Plus de 850 pages in-4 ou cartes postales, en français, à l’encre ou au feutre sur papier. Nombreux passages soulignés, croquis sur 19 lettres. Enveloppes, coupures de presse et feuillets tapuscrits joints.

Exceptionnel ensemble de 251 lettres inédites de Léonor Fini, adressées au marchand et critique d’art Castor Seibel, où l’artiste se livre avec une franchise absolue sur tous les aspects de sa vie quotidienne et de son travail, dévoilant les pensées brutes d’une femme au tempérament volcanique et éclairant d’un jour nouveau l’œuvre de l’une des plus grandes artistes surréalistes du XXe siècle.

Cette correspondance inédite constitue un ensemble incomparable, par son volume et l’extrême diversité des sujets abordés, plongeant directement le lecteur au cœur des pensées de Léonor Fini. On découvre au fil des lettres une femme brillante et passionnée, dotée d’un esprit critique des plus aiguisés : “Je vous assure que je ne suis pas “difficile”, “emmerdeuse”, dass heisst, mais je sais ce que je veux.” (04/07/1973) Ses lettres sont longues et exaltées, écrites en français parfois mâtiné d’allemand, dans un style très oralisé : Léonor Fini jette ses pensées sur le papier d’une écriture large et spontanée, abusant de tirets pour allonger ses phrases ou insérer des digressions, insérant parfois un croquis et soulignant de nombreux passages pour appuyer ses propos.
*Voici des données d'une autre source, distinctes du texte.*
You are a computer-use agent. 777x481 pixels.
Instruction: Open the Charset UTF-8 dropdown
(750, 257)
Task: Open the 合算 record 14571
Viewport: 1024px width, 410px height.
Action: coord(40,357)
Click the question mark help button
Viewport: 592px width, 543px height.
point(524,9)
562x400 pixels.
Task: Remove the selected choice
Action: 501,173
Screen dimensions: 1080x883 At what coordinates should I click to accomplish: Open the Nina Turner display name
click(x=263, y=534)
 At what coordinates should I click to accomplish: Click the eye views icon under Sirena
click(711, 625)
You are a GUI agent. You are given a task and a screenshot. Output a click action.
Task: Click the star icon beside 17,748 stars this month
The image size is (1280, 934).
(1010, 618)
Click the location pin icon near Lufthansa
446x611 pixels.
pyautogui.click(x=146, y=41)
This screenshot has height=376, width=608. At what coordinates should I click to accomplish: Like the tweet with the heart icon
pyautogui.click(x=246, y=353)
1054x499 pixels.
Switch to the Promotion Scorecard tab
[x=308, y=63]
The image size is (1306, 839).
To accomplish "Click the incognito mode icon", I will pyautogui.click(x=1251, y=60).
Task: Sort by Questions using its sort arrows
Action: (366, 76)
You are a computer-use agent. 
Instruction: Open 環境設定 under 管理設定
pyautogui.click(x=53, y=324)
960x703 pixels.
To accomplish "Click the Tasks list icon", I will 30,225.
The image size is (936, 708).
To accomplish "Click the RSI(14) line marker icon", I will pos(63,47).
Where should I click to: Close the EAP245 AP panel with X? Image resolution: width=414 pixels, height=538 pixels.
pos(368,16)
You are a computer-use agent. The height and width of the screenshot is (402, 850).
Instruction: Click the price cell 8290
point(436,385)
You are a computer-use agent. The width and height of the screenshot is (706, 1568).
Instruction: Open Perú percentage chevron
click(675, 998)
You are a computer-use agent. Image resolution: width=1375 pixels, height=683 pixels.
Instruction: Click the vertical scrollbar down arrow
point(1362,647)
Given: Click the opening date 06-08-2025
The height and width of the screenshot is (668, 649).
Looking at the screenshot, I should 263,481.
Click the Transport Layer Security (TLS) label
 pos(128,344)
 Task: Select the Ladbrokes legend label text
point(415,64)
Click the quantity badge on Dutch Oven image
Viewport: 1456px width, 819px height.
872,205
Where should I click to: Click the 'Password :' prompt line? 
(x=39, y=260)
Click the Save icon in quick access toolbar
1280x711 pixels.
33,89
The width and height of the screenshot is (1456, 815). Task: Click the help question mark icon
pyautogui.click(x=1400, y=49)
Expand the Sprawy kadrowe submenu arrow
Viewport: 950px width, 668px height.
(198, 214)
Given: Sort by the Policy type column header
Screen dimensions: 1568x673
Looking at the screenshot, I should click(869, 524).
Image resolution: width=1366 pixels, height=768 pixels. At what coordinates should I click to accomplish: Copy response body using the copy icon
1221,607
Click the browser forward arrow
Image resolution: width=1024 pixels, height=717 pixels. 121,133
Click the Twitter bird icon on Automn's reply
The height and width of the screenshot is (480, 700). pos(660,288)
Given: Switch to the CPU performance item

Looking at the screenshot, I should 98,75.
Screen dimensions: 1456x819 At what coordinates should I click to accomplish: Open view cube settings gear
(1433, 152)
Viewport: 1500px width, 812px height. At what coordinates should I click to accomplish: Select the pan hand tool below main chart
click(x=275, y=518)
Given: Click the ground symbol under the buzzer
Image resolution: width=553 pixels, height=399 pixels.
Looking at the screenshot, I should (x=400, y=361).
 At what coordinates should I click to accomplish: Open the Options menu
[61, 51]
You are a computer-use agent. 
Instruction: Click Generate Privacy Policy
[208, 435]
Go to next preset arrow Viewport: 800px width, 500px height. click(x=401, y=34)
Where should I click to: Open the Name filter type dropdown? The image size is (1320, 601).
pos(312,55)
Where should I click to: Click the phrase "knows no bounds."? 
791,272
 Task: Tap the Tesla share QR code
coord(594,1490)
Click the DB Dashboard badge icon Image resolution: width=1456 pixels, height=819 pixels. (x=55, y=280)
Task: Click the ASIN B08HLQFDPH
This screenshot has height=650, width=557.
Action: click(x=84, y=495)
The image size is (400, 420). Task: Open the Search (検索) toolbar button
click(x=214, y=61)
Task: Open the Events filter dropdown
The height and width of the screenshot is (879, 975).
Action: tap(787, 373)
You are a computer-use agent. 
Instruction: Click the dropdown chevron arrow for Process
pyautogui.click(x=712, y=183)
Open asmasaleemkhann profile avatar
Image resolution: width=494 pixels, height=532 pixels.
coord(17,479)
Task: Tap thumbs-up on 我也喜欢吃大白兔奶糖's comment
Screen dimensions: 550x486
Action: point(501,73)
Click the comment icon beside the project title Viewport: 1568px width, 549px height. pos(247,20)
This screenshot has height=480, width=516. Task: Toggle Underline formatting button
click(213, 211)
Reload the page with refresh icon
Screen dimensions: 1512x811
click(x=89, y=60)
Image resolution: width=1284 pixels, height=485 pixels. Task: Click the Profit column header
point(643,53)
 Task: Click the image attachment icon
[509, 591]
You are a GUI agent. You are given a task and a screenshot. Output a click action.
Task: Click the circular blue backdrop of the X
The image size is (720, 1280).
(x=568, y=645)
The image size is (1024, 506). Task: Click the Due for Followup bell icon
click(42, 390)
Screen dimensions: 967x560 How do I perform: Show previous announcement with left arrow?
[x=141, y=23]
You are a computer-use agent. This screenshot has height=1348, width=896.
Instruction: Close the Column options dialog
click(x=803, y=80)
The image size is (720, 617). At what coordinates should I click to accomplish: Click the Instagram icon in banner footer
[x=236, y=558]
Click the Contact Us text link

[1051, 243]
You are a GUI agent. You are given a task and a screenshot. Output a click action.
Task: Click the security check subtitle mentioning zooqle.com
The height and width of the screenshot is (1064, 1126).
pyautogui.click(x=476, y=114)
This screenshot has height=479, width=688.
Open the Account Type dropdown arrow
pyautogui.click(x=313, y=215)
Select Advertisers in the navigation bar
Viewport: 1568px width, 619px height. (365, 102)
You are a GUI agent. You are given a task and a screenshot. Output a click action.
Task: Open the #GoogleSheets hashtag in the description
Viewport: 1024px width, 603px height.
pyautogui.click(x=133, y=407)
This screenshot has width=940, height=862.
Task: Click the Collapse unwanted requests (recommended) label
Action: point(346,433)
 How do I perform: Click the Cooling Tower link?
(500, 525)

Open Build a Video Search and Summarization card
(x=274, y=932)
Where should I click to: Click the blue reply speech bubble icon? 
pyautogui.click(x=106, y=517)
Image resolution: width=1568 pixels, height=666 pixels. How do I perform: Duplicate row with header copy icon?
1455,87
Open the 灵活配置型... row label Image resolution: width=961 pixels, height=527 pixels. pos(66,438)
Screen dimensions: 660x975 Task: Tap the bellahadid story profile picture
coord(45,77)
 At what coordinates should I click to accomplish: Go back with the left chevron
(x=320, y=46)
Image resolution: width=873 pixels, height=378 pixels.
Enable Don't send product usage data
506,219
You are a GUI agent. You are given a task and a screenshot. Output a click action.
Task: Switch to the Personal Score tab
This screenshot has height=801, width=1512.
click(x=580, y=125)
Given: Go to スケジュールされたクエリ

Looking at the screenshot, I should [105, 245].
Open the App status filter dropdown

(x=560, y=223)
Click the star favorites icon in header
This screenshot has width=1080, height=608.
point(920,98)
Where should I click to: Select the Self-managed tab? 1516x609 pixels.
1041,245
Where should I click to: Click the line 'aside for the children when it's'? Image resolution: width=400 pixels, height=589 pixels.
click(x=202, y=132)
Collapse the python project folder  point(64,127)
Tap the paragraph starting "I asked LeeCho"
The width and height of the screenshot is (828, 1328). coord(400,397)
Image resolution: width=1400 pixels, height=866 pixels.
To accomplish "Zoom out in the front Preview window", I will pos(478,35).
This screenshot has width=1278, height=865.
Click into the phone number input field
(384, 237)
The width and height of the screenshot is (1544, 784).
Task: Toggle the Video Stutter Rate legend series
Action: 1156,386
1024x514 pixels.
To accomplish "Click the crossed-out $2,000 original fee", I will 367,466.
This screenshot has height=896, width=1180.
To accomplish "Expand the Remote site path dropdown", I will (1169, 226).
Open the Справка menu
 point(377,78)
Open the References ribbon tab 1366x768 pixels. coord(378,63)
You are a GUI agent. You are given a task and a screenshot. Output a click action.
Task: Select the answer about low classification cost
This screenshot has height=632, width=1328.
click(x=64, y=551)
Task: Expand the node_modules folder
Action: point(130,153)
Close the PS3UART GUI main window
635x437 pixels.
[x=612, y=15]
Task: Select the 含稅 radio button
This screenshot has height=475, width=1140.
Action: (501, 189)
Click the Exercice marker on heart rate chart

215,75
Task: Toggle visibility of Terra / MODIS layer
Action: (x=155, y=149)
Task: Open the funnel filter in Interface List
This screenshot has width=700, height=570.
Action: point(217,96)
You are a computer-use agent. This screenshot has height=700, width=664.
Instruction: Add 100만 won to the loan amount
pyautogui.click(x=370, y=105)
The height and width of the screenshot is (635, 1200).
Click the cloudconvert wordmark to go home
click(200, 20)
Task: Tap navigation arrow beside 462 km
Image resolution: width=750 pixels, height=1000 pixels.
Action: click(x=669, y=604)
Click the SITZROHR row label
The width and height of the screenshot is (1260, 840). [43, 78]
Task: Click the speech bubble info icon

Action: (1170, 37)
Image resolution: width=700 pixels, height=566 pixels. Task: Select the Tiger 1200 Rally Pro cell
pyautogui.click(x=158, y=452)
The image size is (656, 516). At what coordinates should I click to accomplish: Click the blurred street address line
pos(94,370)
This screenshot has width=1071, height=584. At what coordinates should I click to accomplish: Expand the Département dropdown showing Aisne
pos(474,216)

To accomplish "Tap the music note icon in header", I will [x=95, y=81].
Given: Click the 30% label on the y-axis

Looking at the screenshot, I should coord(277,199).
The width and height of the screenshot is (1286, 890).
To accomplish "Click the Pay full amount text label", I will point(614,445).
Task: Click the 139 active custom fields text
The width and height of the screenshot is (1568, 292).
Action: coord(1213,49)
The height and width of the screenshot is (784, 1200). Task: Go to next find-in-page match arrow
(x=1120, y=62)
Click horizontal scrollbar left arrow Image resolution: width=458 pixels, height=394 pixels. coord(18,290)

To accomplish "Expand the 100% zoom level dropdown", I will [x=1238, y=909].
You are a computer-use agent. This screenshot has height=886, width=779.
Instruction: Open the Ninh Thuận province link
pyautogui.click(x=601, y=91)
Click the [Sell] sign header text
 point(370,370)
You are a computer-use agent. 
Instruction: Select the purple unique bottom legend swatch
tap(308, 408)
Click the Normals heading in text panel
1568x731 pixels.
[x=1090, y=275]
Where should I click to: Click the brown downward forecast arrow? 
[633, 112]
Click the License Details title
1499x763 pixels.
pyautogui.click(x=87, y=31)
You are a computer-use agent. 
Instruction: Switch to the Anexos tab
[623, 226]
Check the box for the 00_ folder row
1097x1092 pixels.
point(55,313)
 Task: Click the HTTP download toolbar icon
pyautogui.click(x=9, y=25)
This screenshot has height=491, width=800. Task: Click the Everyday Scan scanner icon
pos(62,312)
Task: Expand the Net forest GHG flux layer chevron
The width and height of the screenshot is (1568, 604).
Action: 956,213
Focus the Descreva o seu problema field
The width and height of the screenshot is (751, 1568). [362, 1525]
Née à Buenos Aires en 1907, Léonor Fini passe son enfance en Italie en compagnie de sa mère, échappant à plusieurs tentatives d’enlèvement de son père contre qui elle gardera une rancœur tout au long de sa vie. Dans l’une des premières lettres qu’elle adresse à Castor (alors désigné sous le nom de Richard Ramin), elle le prie de ne pas l’appeler par le nom hérité de son père : “il n’y a que le prénom qui compte – ce que j’ai fait de moi” (lettre non datée, circa 1971). La jeune femme s’établit à Paris en 1931, où commence sa carrière. En 1939, elle participe à la célèbre exposition « Fantastic Art, Dada and Surrealism » au MoMA ; après-guerre, elle imagine de nombreux costumes et décors pour le théâtre et réalise l’illustration de plusieurs livres en parallèle de son activité en tant que peintre. Lorsqu’elle rencontre l’écrivain et marchand d’art Castor Seibel (c. 1933-2022) au début des années 1970, elle bénéficie déjà d’une large reconnaissance auprès du public. Il devient rapidement son confident et réalisera des traductions pour elle, alors même qu’elle confesse accorder difficilement sa confiance : “Je suis très touchée par votre amitié – je vois votre pureté et vous avez conquis vraiment mon amitié que je donne très [souligné 4 fois] rarement” (17/02/1972).

L'univers finien : “un autre monde régi par des lois cohérentes mais singulières” (07/08/1974)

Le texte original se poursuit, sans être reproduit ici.